Por ÉRICO ANDRADE*
Quando optam por condenar uma criança de dez anos os cristãos não apenas atiram a primeira pedra como reservam para si o monopólio da hipocrisia
Só há uma palavra para descrever a postura dos fundamentalistas evangélicos no ato de extrema direita realizado no hospital CISAM em Recife: violência. Gritar a plenos pulmões que uma criança brutalmente violentada durante anos é assassina por decidir interromper uma gravidez, que lhe foi violentamente imposta, é mais um sinal de que não há mais um solo comum entre as pessoas no Brasil.
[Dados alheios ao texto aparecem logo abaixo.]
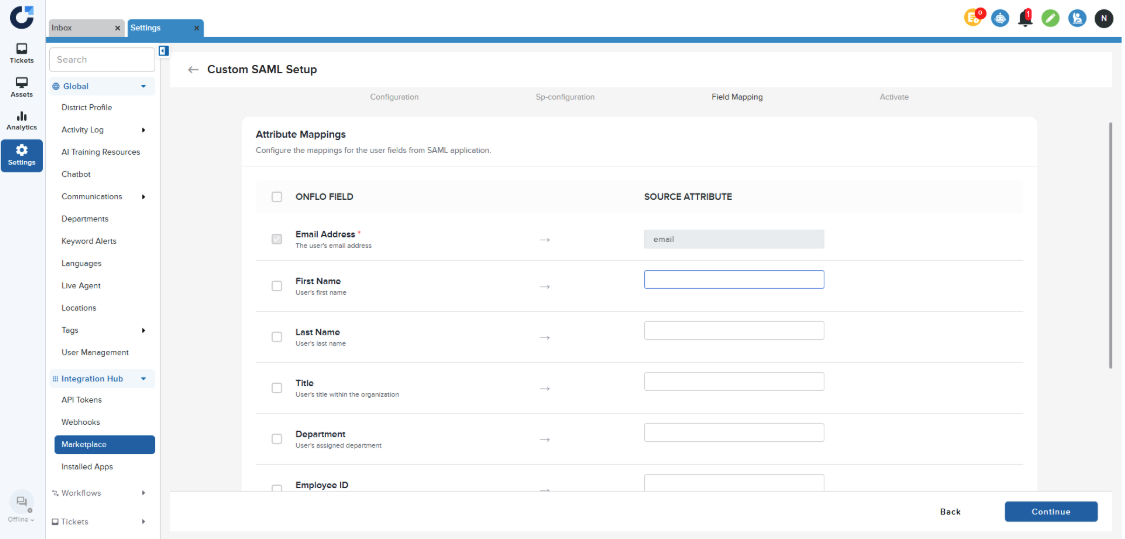
Task: Click the Title source attribute input field
Action: click(x=734, y=381)
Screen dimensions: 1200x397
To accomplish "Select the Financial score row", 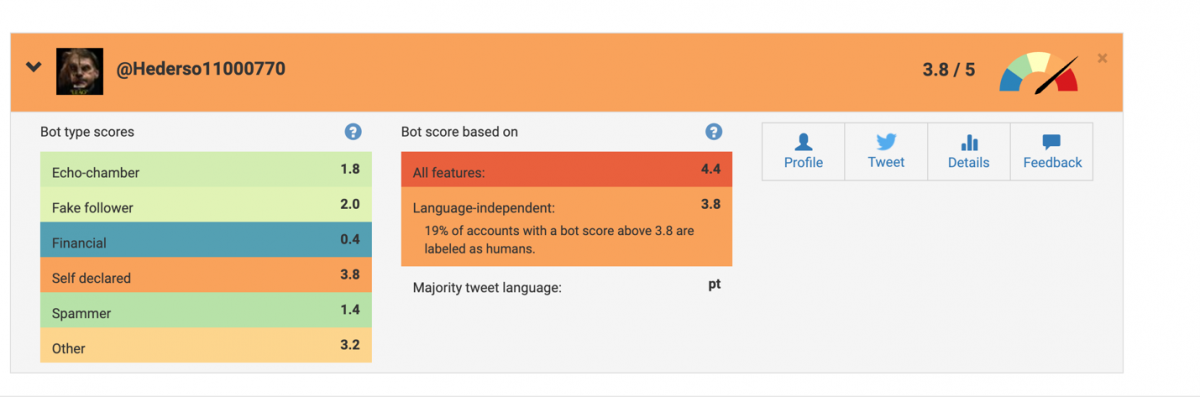I will pos(206,239).
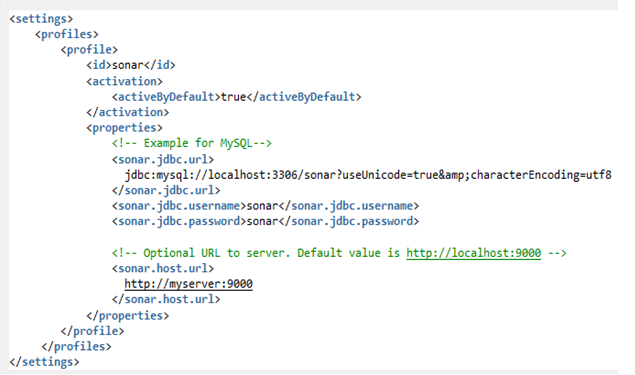This screenshot has height=375, width=635.
Task: Click the opening profile tag
Action: click(89, 50)
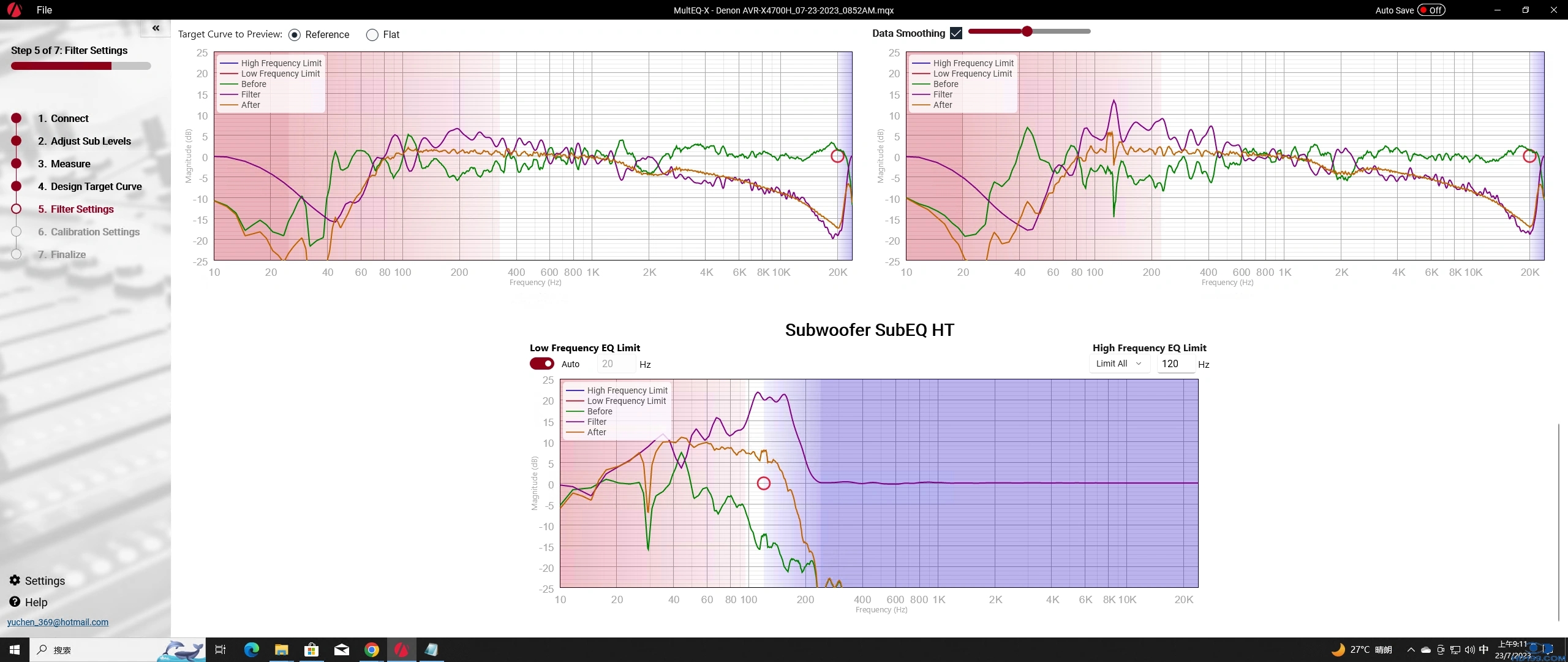The height and width of the screenshot is (662, 1568).
Task: Go to step 3 Measure
Action: pos(70,164)
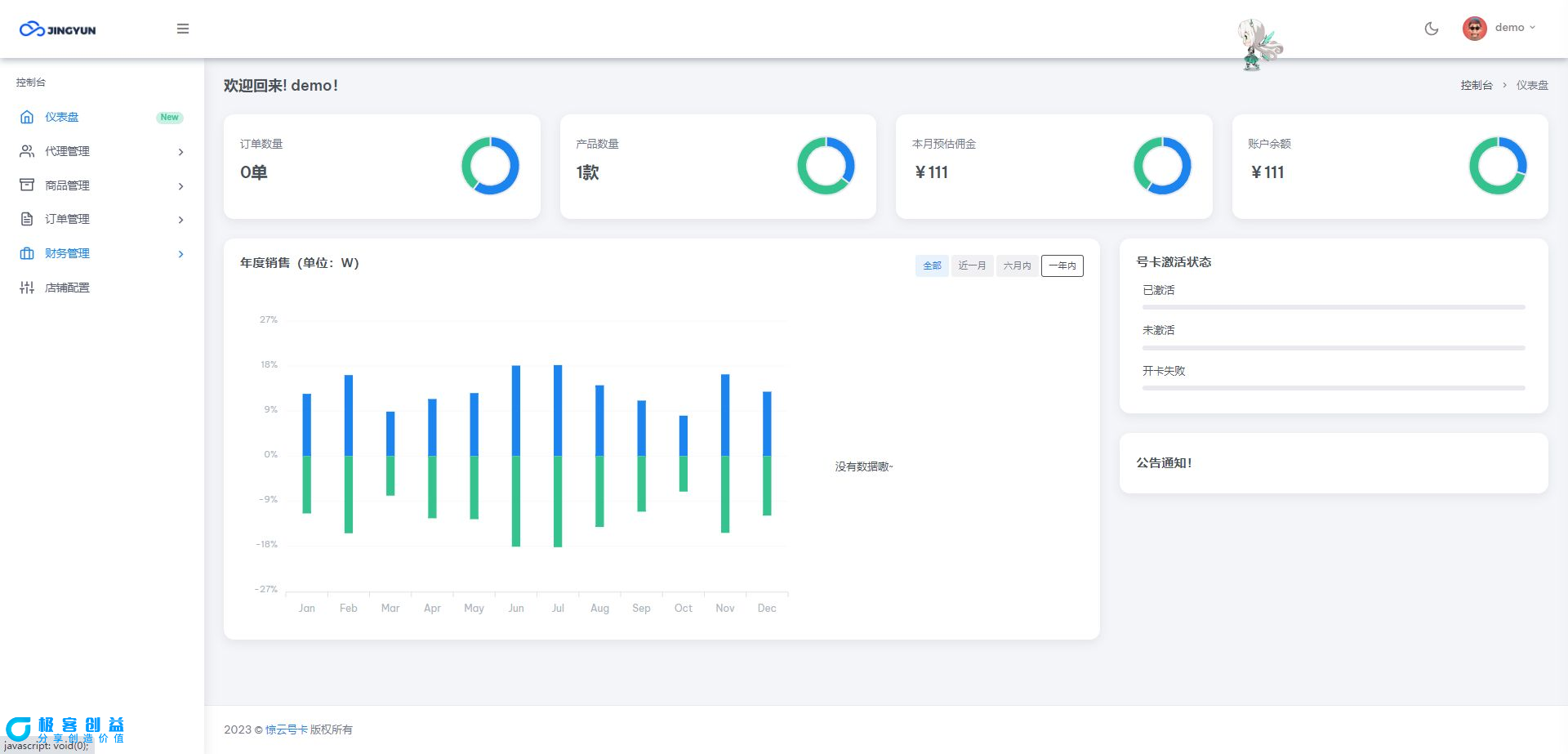Click the 订单管理 document icon
Viewport: 1568px width, 754px height.
pyautogui.click(x=27, y=219)
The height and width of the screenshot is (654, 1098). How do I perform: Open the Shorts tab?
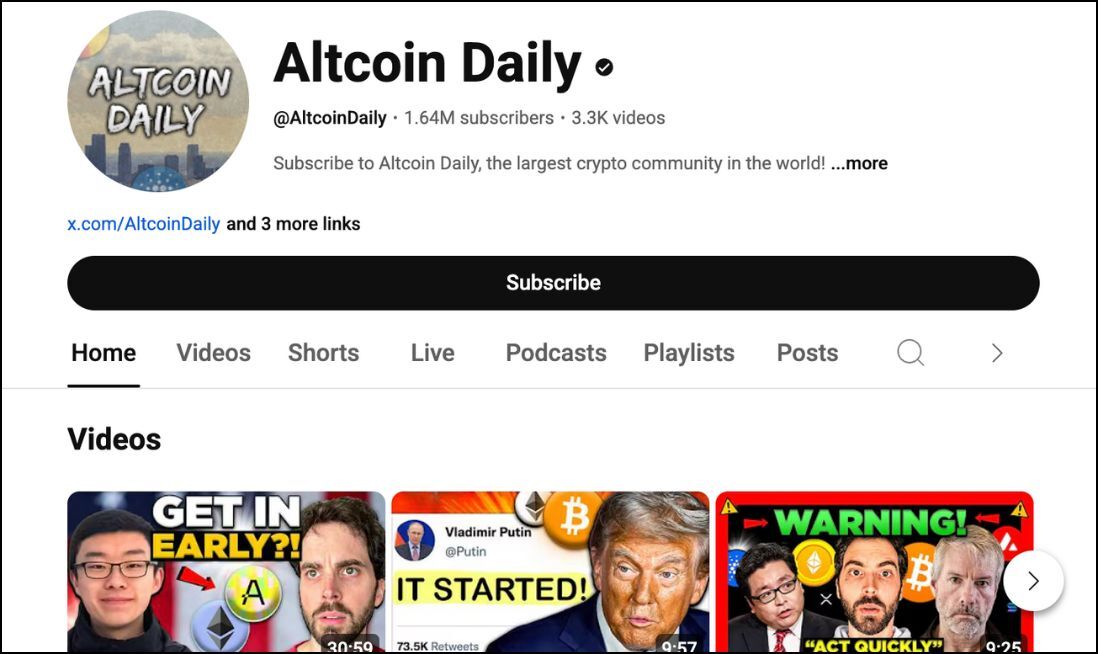[324, 353]
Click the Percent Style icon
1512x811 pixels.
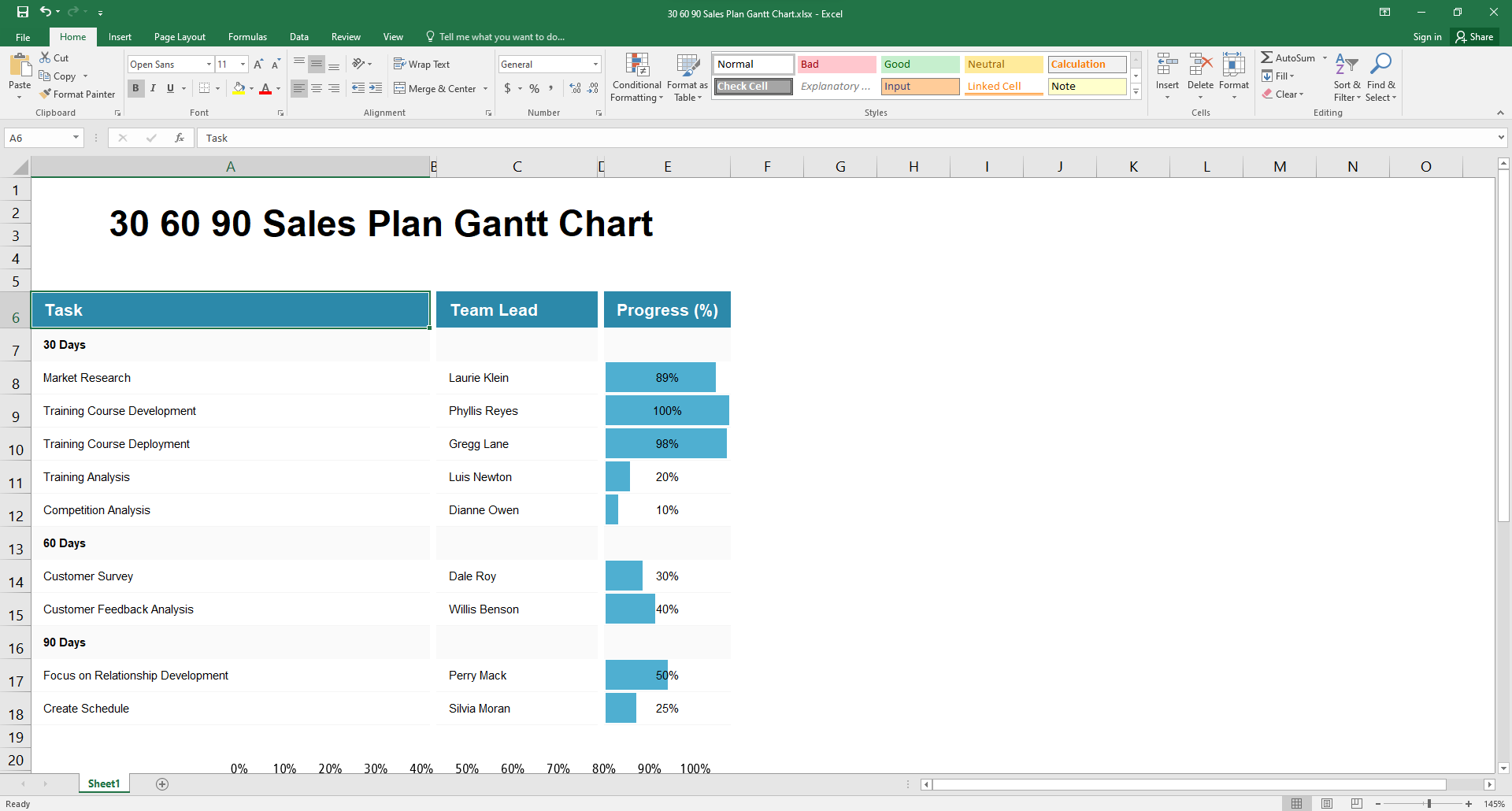coord(534,88)
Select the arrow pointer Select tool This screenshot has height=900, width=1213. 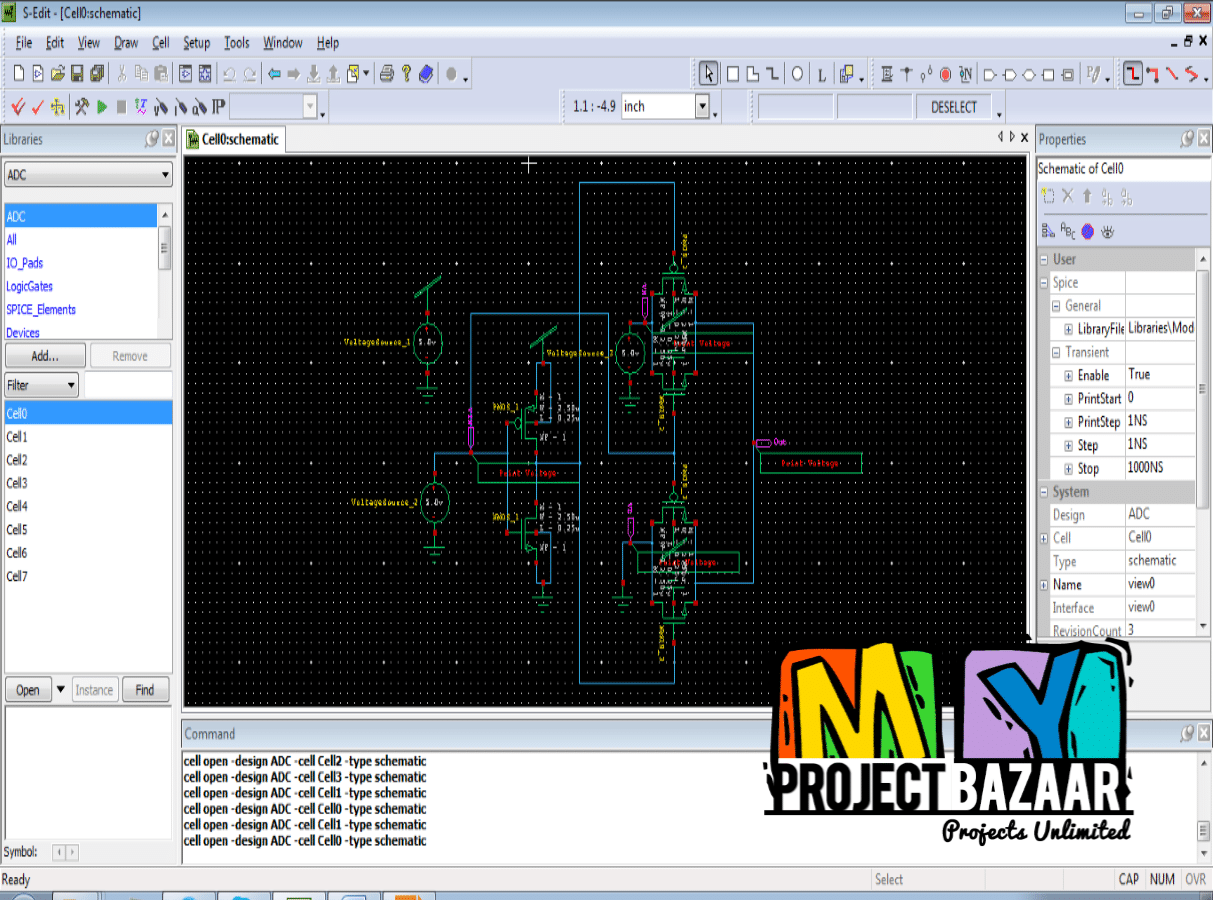click(x=708, y=74)
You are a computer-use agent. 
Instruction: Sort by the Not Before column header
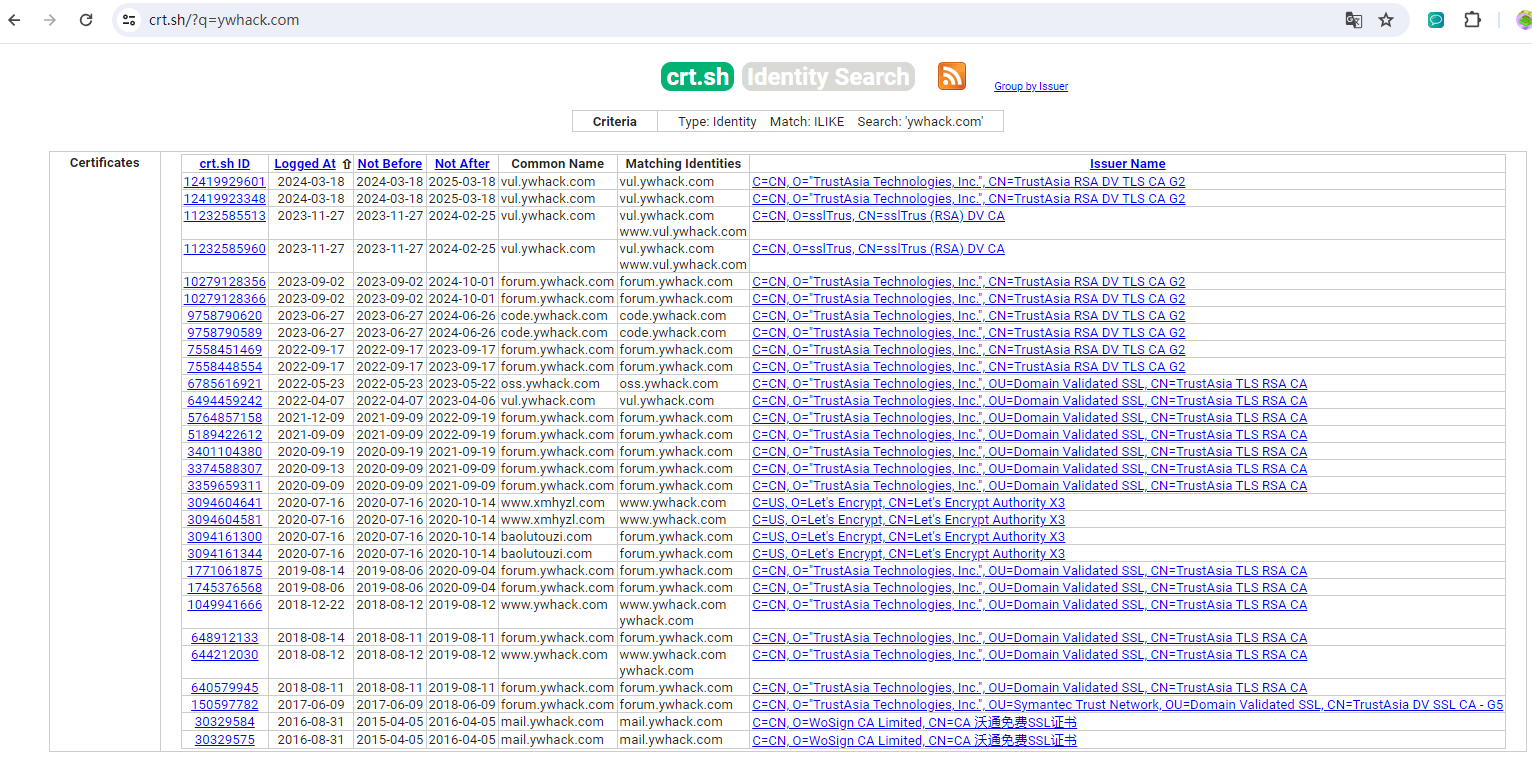tap(389, 164)
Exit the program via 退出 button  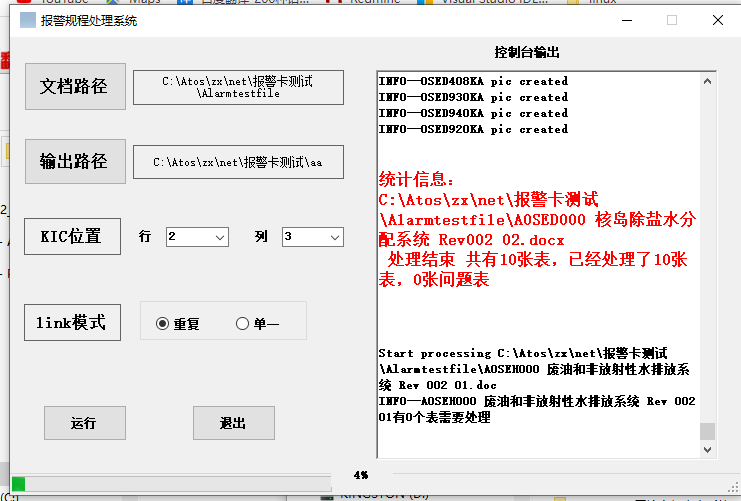[233, 423]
E quem retirou esse solo foi o lado direito do cristianismo. Não apenas os protestantes. Os católicos vociferaram e praguejaram contra a menina. A crença de que a verdade cristã está acima de todos e, sobretudo, de todas governa essas pessoas para uma radicalidade que dilacera o Brasil.Trata-se de uma concepção da verdade que recusa a validade de qualquer contexto. Ela é, portanto, absoluta.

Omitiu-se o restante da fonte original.